*About this exercise*. What you should give back is a precise copy of the lines below from the one containing "nyc@archres.com (146, 2403)" through the one containing "2017 version of King Kong (130, 1730)", with no pictures.

(Data entries)
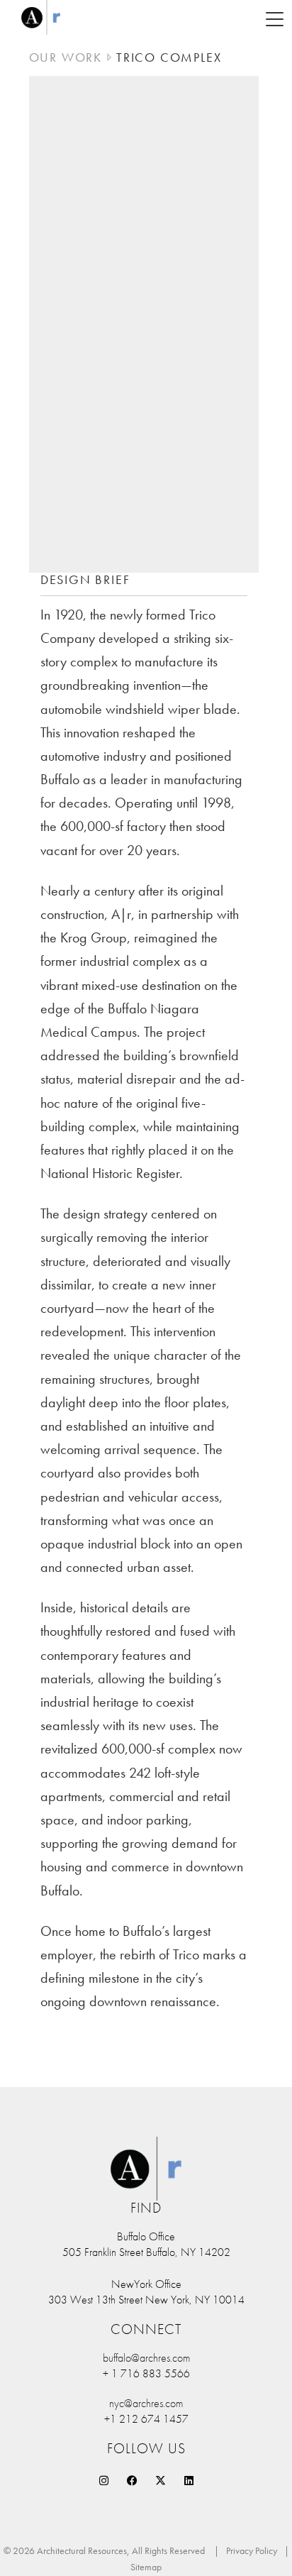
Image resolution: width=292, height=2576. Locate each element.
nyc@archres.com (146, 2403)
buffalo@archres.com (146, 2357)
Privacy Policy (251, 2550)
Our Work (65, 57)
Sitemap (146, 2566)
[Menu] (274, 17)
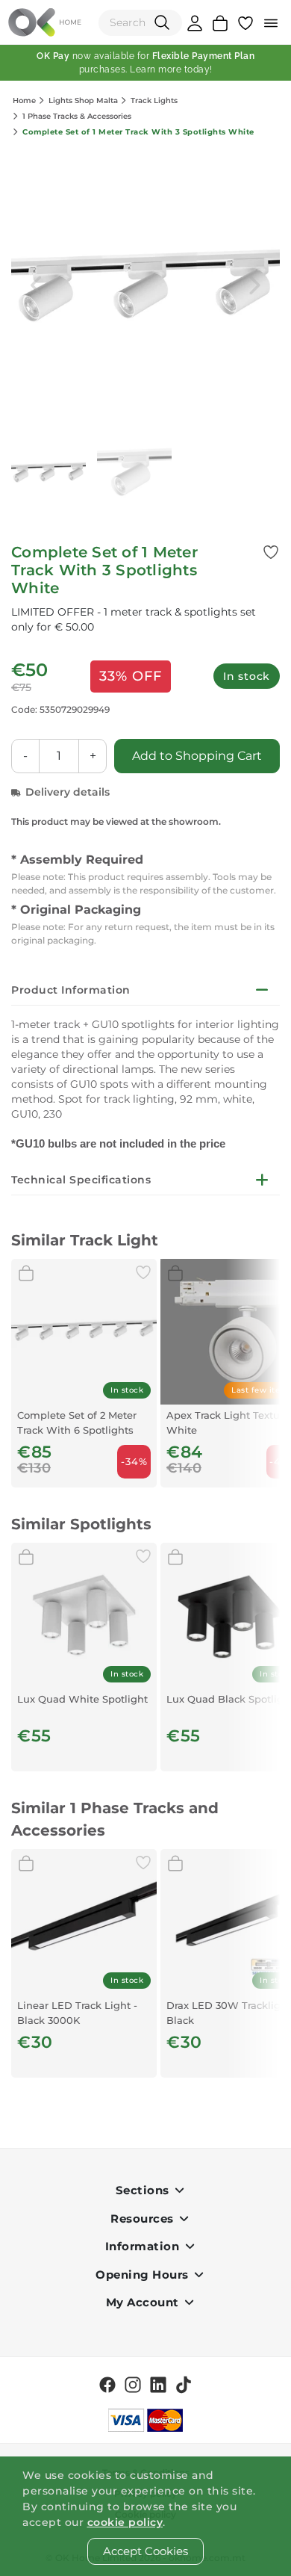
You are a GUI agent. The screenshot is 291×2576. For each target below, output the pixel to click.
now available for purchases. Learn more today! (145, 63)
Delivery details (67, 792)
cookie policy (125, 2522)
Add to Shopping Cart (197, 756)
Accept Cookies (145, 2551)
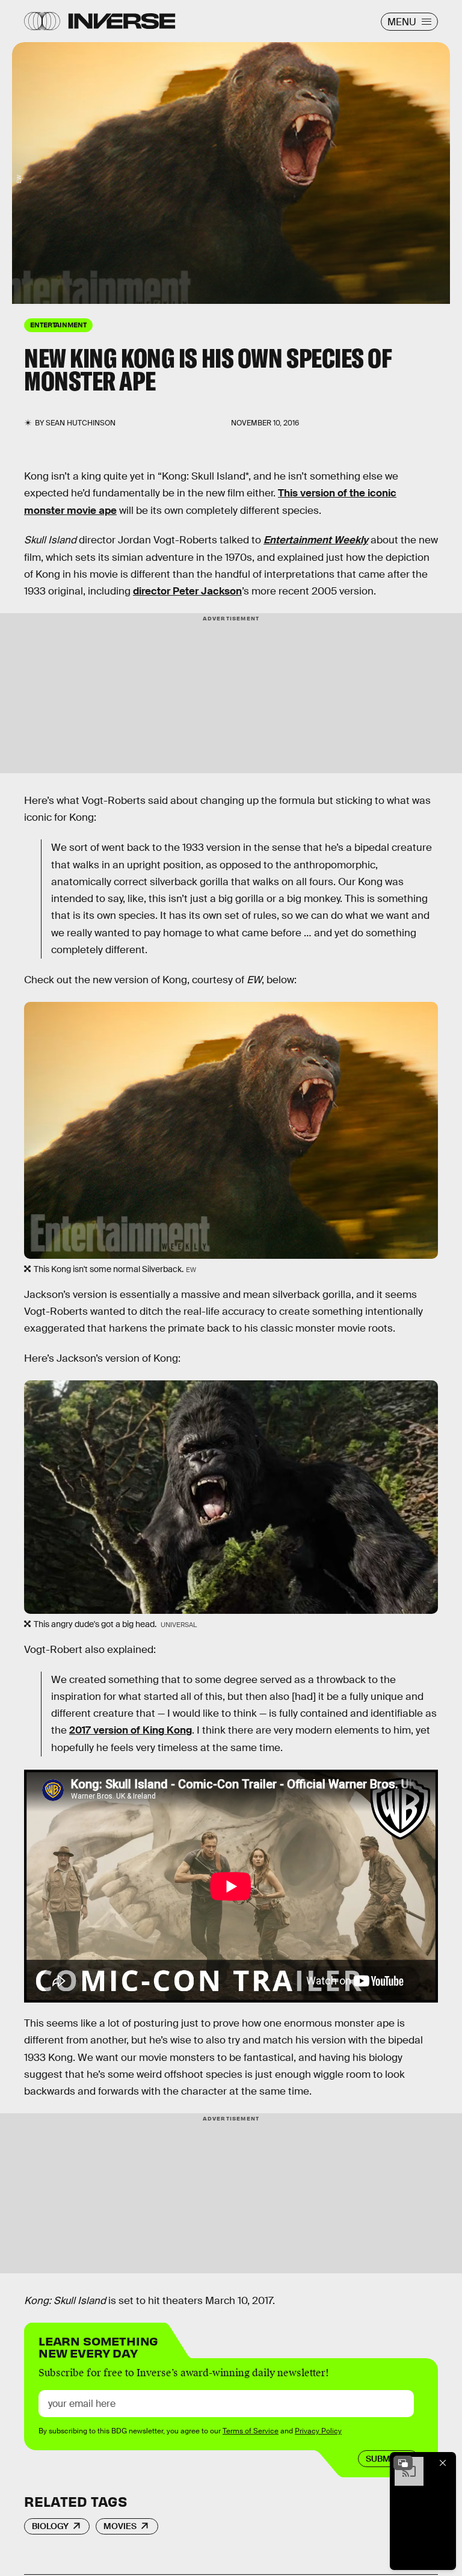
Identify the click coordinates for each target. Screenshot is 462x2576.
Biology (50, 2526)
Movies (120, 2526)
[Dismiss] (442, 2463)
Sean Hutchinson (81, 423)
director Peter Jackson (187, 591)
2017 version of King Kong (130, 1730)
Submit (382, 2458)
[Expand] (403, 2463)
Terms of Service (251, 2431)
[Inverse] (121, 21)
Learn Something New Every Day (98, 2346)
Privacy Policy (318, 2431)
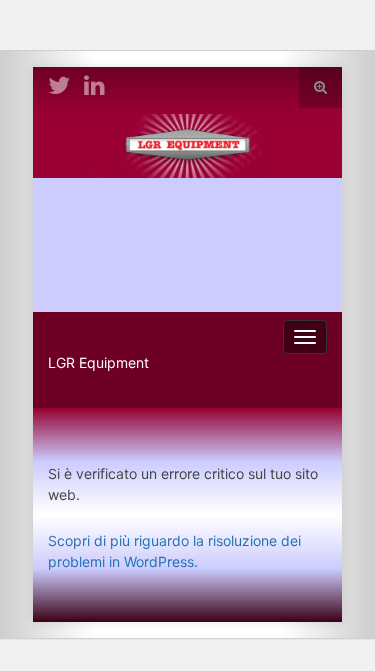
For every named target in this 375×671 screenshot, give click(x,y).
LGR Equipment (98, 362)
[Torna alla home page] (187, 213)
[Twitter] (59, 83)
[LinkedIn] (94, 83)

*Solution for this problem*.
nyc@archres.com (146, 2403)
buffalo@archres.com (146, 2357)
Privacy Policy (251, 2550)
Our Work (65, 57)
Sitemap (146, 2566)
[Menu] (274, 17)
You are a GUI agent. The screenshot is 291×2576. For each target below, output the pixel to click.
now available for purchases. Learn more today! (145, 63)
Delivery details (67, 792)
cookie policy (125, 2522)
Add to Shopping Cart (197, 756)
Accept Cookies (145, 2551)
Identify the click coordinates for each target. Screenshot is 462x2576.
Biology (50, 2526)
Movies (120, 2526)
[Dismiss] (442, 2463)
Sean Hutchinson (81, 423)
director Peter Jackson (187, 591)
2017 version of King Kong (130, 1730)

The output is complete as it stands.